Jacobo lo seguía mirando en silencio, con el pasmo subido a la cara.
–Puede ser, sin embargo –continuó–, que la fuerza para vencer su instinto que le da su amor por mí, vaya debilitándose o, peor, desapareciendo, por eso deseo que libere sus ansias contigo. Sé que tú también amas a alguien con la misma desesperación con la que yo amo a Giovanna, y por eso confío en que no te enamorarás de ella… Como también espero que ella no se enamore de ti. Si no doy salida a su deseo me temo que terminará encontrando a alguien que me suplante en su corazón y me abandone.
Jacobo no sabía qué responder a aquella propuesta de su maestro. Le resultaba incomprensible que un hombre profundamente sensible en el ejercicio de su arte, pero muy racional, incluso calculador, en el resto de los ámbitos de su vida fuera capaz de ofrecer a su mujer –por la que era evidente que sentía un amor intenso– a otro hombre. Y menos todavía, que creyera que perderla a ratos era el único modo de conservarla para siempre.

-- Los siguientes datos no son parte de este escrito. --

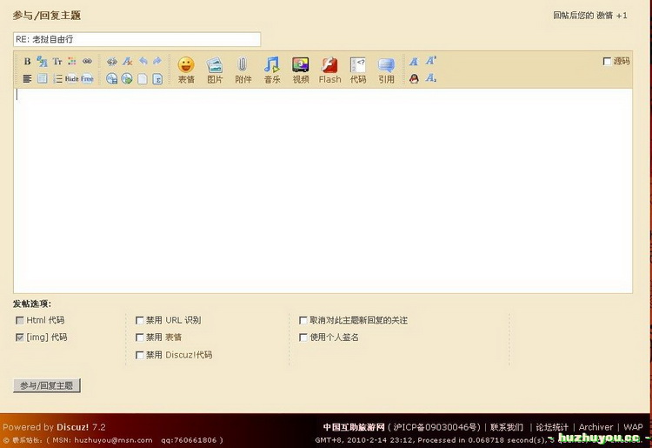Screen dimensions: 652x448
Task: Enable 使用个人签名 checkbox
Action: coord(303,338)
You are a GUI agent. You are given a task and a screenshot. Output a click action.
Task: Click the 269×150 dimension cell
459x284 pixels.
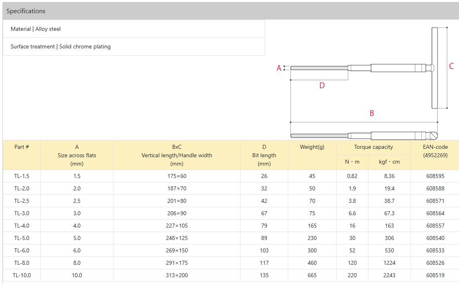point(176,250)
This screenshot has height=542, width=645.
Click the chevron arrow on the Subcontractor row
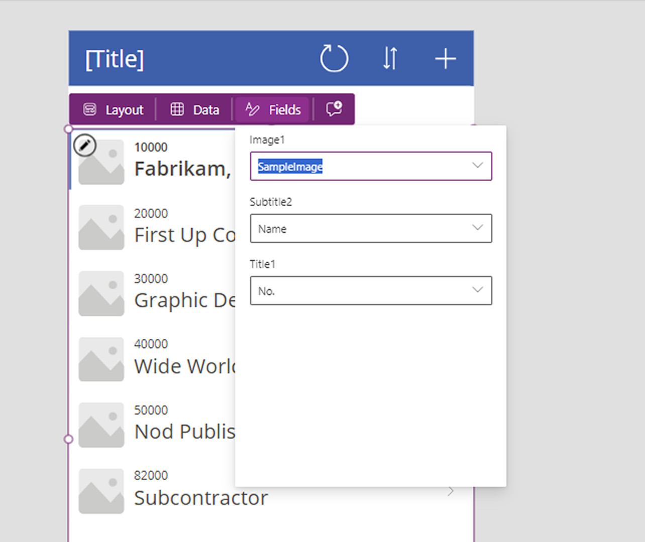(451, 491)
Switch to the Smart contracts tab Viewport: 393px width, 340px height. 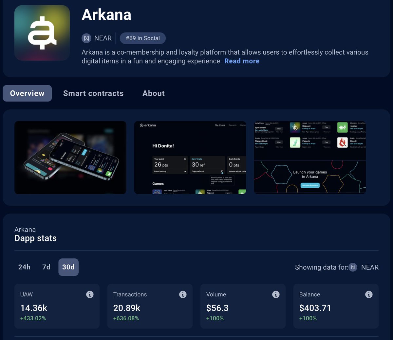pos(93,93)
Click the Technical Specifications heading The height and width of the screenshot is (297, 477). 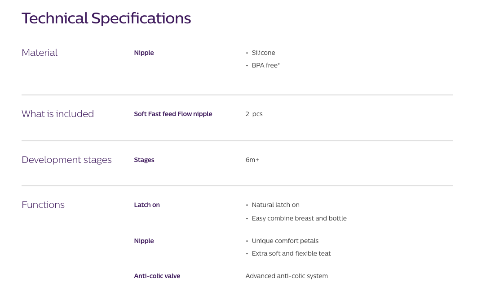pos(106,18)
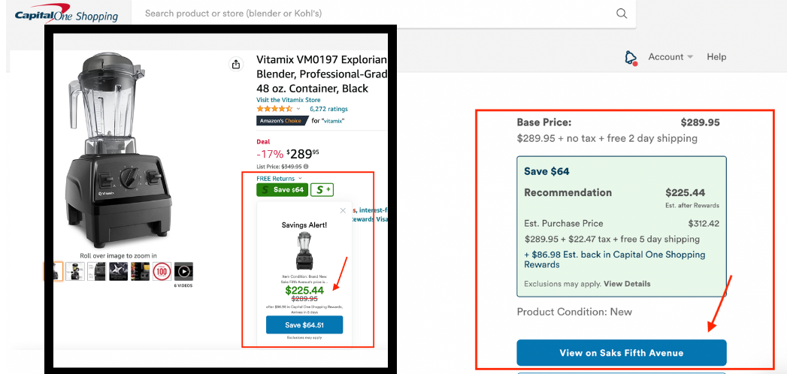Click the green S+ extension badge
787x374 pixels.
[x=322, y=190]
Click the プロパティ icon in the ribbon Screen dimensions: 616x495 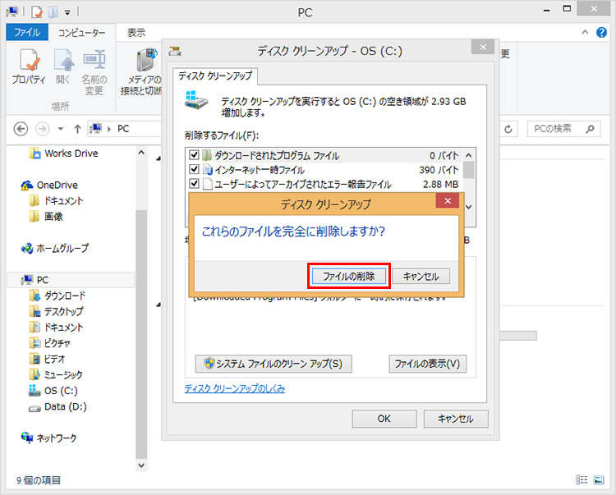pos(28,66)
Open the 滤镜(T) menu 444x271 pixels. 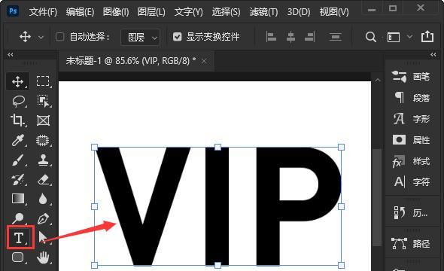pos(263,12)
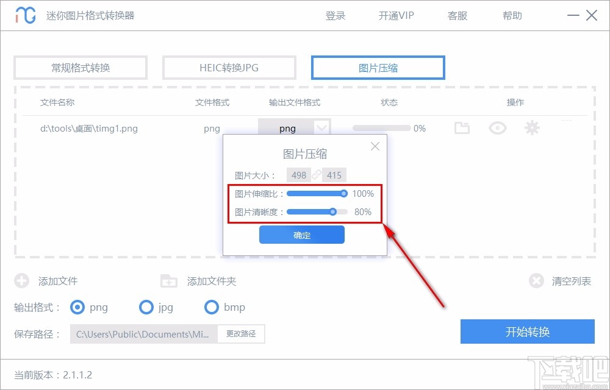Close the 图片压缩 dialog with its X

375,146
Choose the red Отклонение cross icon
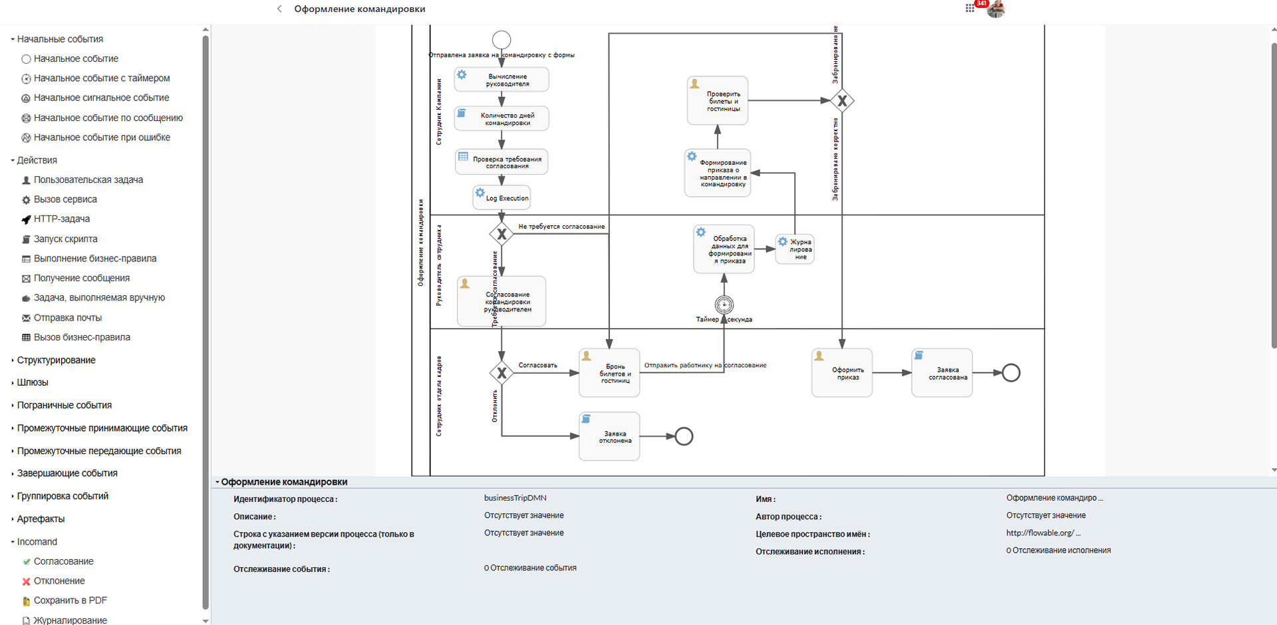Screen dimensions: 1277x625 tap(26, 581)
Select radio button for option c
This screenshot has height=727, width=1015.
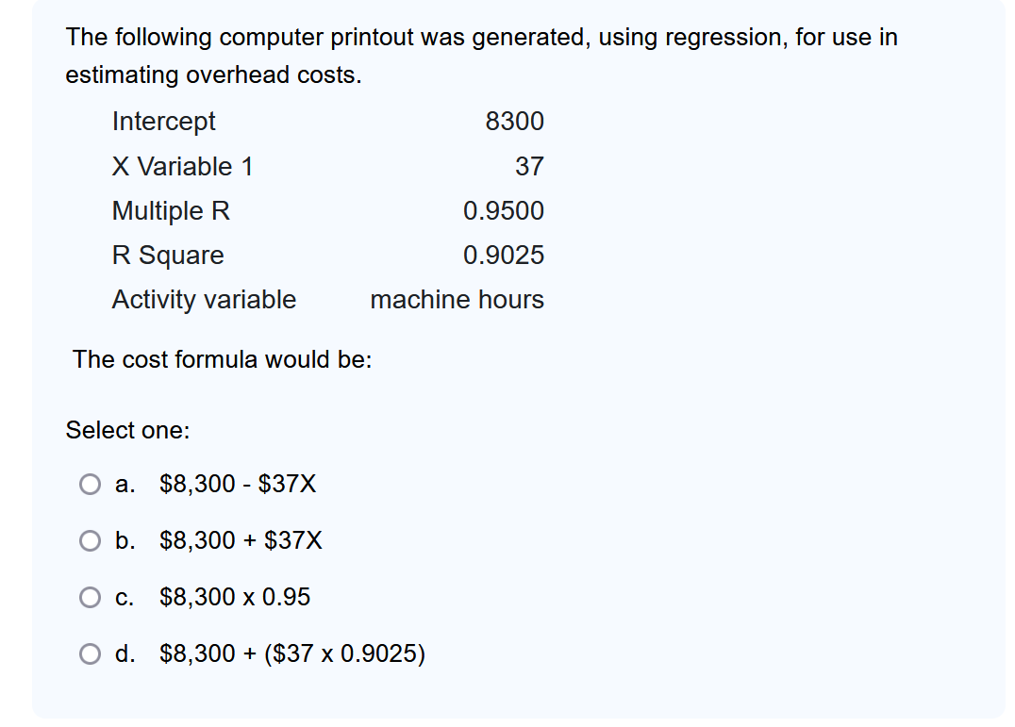tap(91, 597)
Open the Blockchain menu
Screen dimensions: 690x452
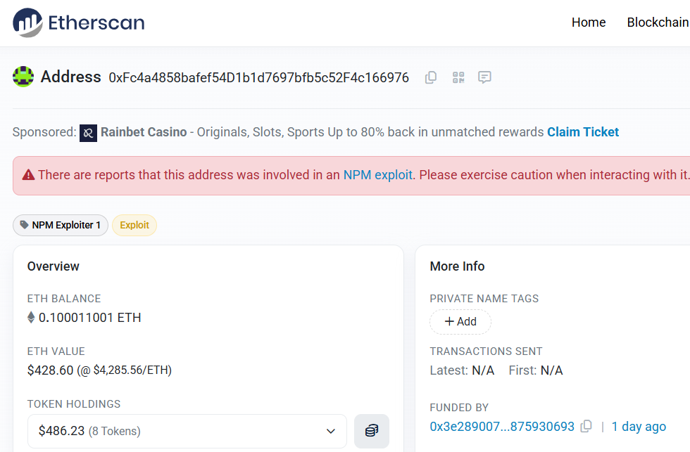tap(658, 22)
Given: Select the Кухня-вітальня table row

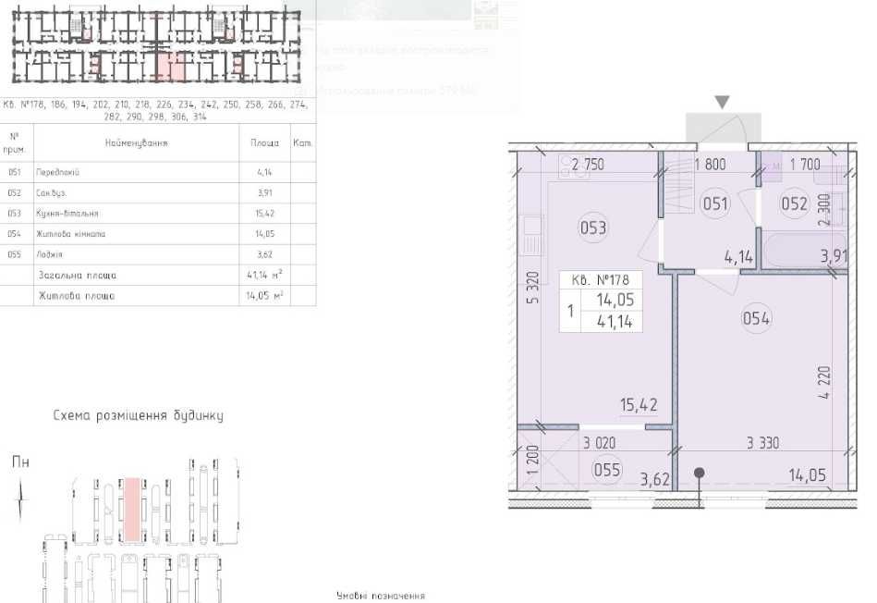Looking at the screenshot, I should point(158,214).
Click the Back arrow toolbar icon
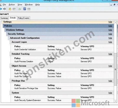Image resolution: width=118 pixels, height=108 pixels. [1, 9]
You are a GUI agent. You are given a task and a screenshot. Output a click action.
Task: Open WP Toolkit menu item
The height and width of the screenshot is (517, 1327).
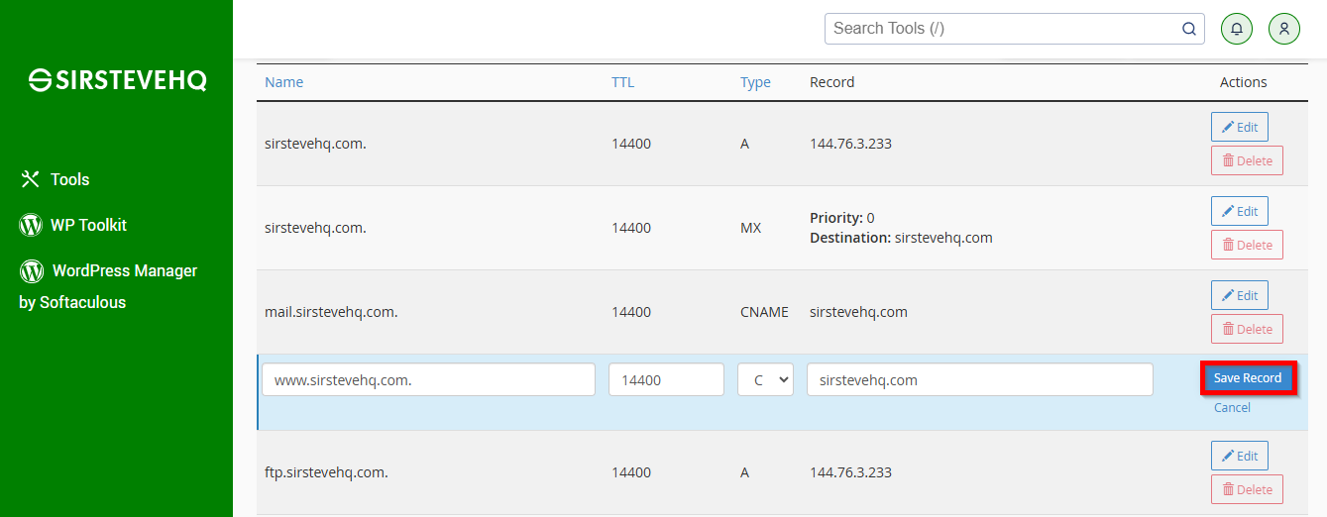[x=88, y=225]
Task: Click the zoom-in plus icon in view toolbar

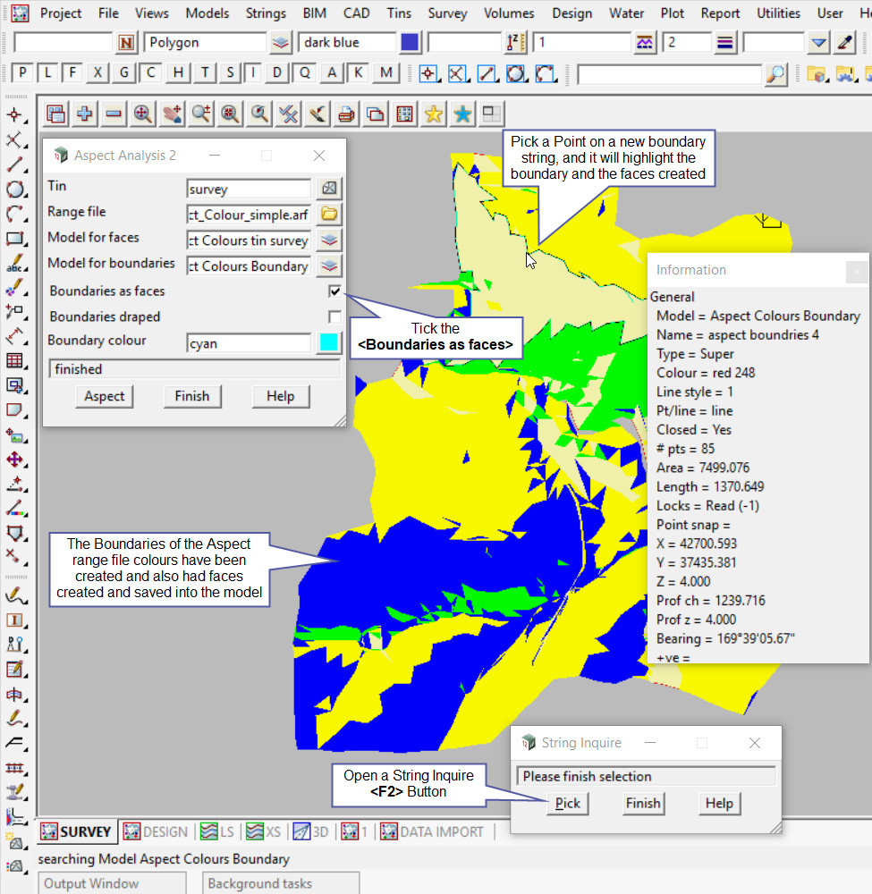Action: point(85,114)
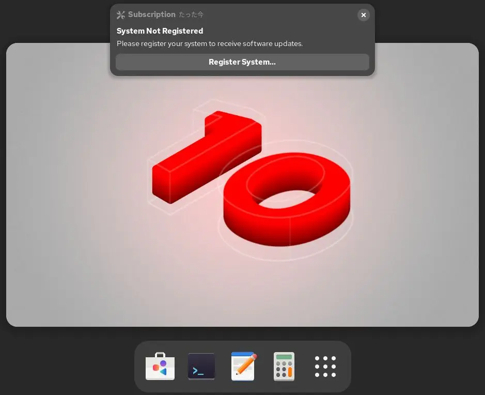This screenshot has height=395, width=485.
Task: Click the calculator keypad icon in the dock
Action: [x=284, y=367]
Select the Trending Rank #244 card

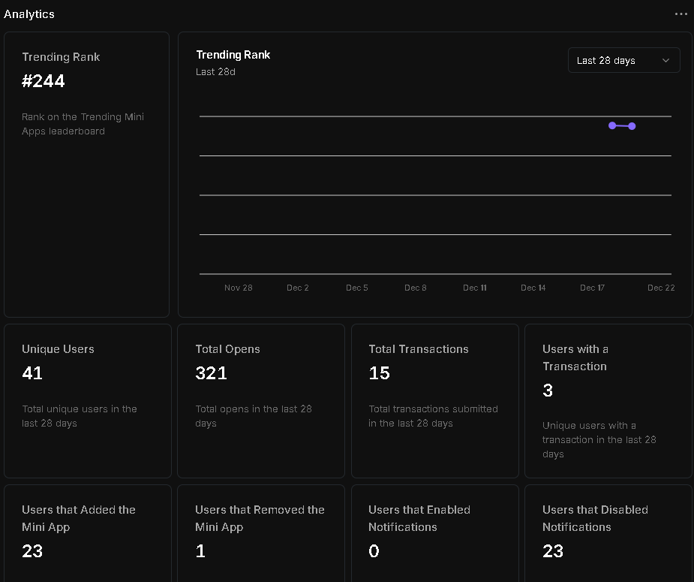[86, 173]
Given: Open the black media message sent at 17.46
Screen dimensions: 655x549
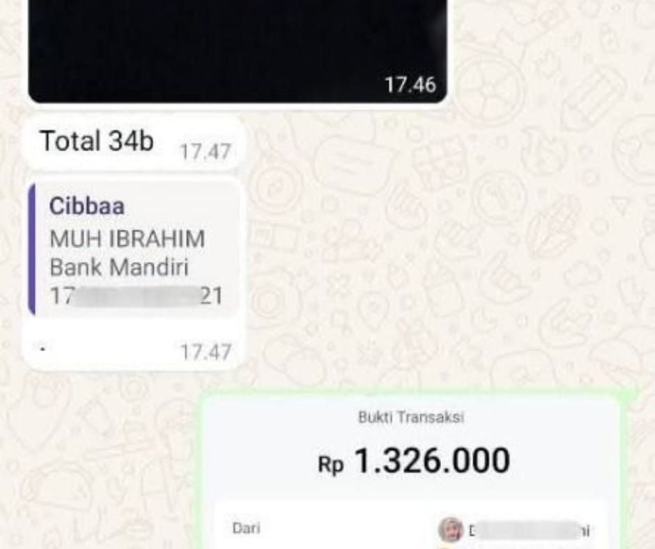Looking at the screenshot, I should [x=238, y=50].
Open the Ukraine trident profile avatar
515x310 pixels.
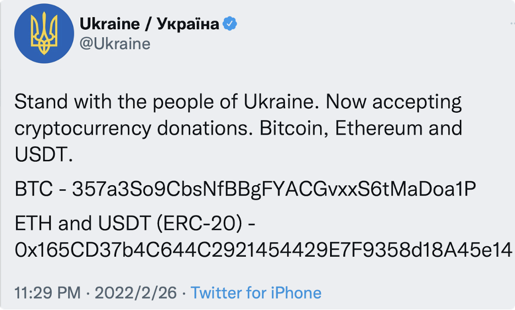tap(44, 34)
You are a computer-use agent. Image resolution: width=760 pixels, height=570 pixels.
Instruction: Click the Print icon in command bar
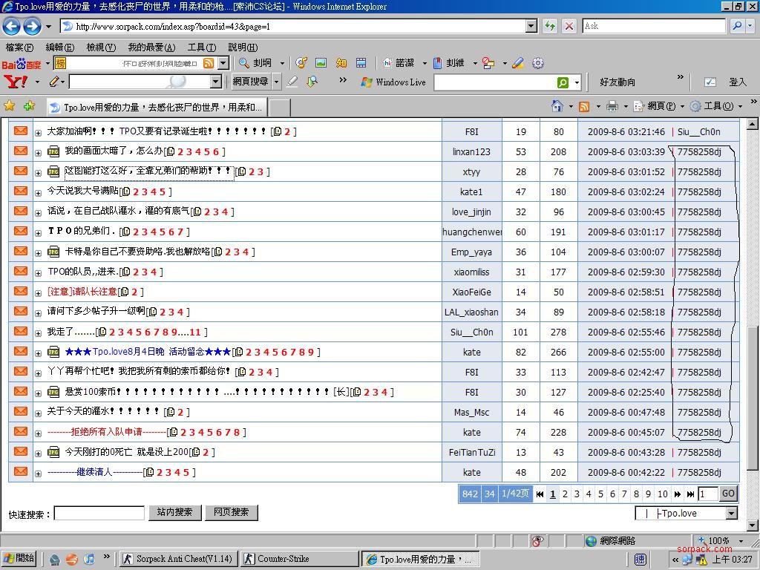click(x=612, y=106)
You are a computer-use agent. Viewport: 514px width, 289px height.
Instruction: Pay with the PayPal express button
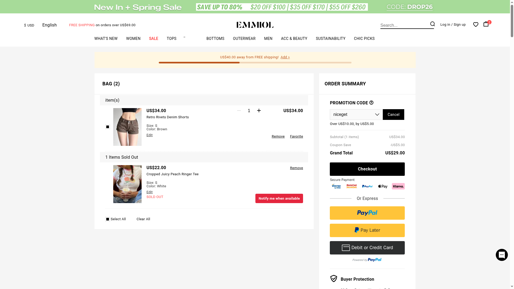[x=367, y=213]
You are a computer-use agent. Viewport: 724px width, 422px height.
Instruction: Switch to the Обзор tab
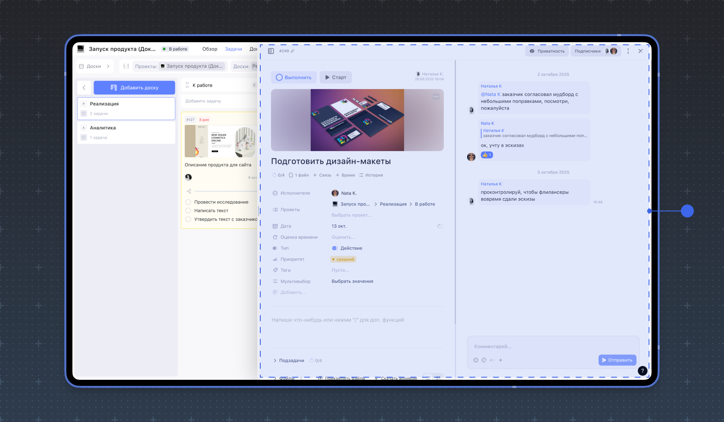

Desconocía por aquel entonces Jacobo que todos los hombres, unos por naturaleza y otros por imitación, llevamos dentro un huésped, un “yo”, parásito y extraño, que juega con nosotros. Su desconcierto ante la propuesta que acababa de oír se explica en que, para el Jacobo de entonces, emoción y razonamiento eran conceptos contradictorios, cuando es lo cierto que las emociones juegan un papel fundamental en el proceso de razonar. Esto es así hasta el punto de que emociones como el miedo, la crueldad o la compasión sirvieron a los primeros hombres para adoptar decisiones racionales. ¿De dónde si no nacieron la cárcel, los hierros o el indulto?
No mucho tiempo antes de aquel en que tenía lugar esa conversación entre maestro y discípulo se había descubierto que las emociones tienen una base neuronal. Así lo afirmaba un bacteriólogo francés, Pasteur, después de estudiar durante mucho tiempo el cerebro de personas infectadas por el virus de la rabia, que destruye el sistema límbico y altera las emociones de tal modo que la enfermedad da nombre a la concreta emoción en que se manifiesta su síndrome, la rabia.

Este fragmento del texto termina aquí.